South Africa deports Mugabe’s son for unrelated offences after employee shot at family home | Robert Mugabe


Two months after an employee was shot in the back at the Mugabe family home in a wealthy suburb of Johannesburg, a South African court has fined and ordered the deportation of Robert Mugabe’s youngest son over two unrelated charges.

Bellarmine Chatunga Mugabe, 28, and his cousin Tobias Mugabe Matonhodze, 33, were initially both charged with attempted murder after the incident on 19 February.

Earlier this month, Matonhodze pleaded guilty to attempted murder, firearms offences, defeating the ends of justice – as the gun was never found – and contravening immigration law. He was sentenced on Wednesday to three years in prison.

Mugabe was ordered to pay a fine of 400,000 rand (£17,851) for pointing a toy gun in a way that was likely to be seen as real firearm, over a separate incident in 2023. He was also fined 200,000 rand (£8,919.50) for breaking immigration law. He had pleaded guilty to both offences. The judge ordered police to take him to Johannesburg’s international airport to be deported to Zimbabwe.

Bellarmine Chatunga Mugabe, with his cousin Tobias Mugabe Matonhodze, who has been sentenced to three years in prison. Photograph: Oupa Nkosi/Reuters

The magistrate Renier Boshoff told Mugabe: “I do not know whether the second accused took the rap for you, and I can only act on what is before me.”

The magistrate said the sentences were mitigated by the two men pleading guilty to the offences, the time they had spent in prison since the shooting on 19 February, and because the victim, 23-year-old Sipho Mahlangu, wanted to withdraw the charges after being paid by Mugabe and Matonhodze. Prosecutors had asked for lengthy jail sentences for both men.

The investigating officer Raj Ramchunder told the sentencing hearing on 24 April that Mahlangu had been paid 250,000 rand (£11,150), with a further 150,000 (£6,690) promised.
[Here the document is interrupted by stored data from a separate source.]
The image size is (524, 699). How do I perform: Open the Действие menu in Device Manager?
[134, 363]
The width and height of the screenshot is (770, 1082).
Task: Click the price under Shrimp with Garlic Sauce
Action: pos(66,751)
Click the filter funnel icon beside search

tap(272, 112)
Robert Mugabe ruled Zimbabwe for almost 40 years, initially as a hero, having ended white minority rule in Zimbabwe. His rule turned authoritarian, and he presided over hyperinflation and economic collapse. He was deposed in a coup in 2017 and died two years later aged 95.

Mugabe and his older brother, Robert Junior, 34, became notorious in the 2010s for sharing their lavish lifestyles online.

In 2017, their mother, Grace Mugabe, avoided a court case in South Africa by invoking diplomatic immunity. The model Gabriella Engels accused the former first lady of hitting her with an electric cable until she bled.

The magistrate said he had also taken into account the fact that Mugabe and his cousin were first-time offenders. Mugabe has previously been in trouble with authorities in Zimbabwe.

According to Zimbabwean media reports, in 2024 he was arrested for allegedly assaulting a police officer at a roadblock. In June last year, he was arrested and bailed for allegedly assaulting a security guard at a goldmine. It was not immediately clear what the status of those two cases was.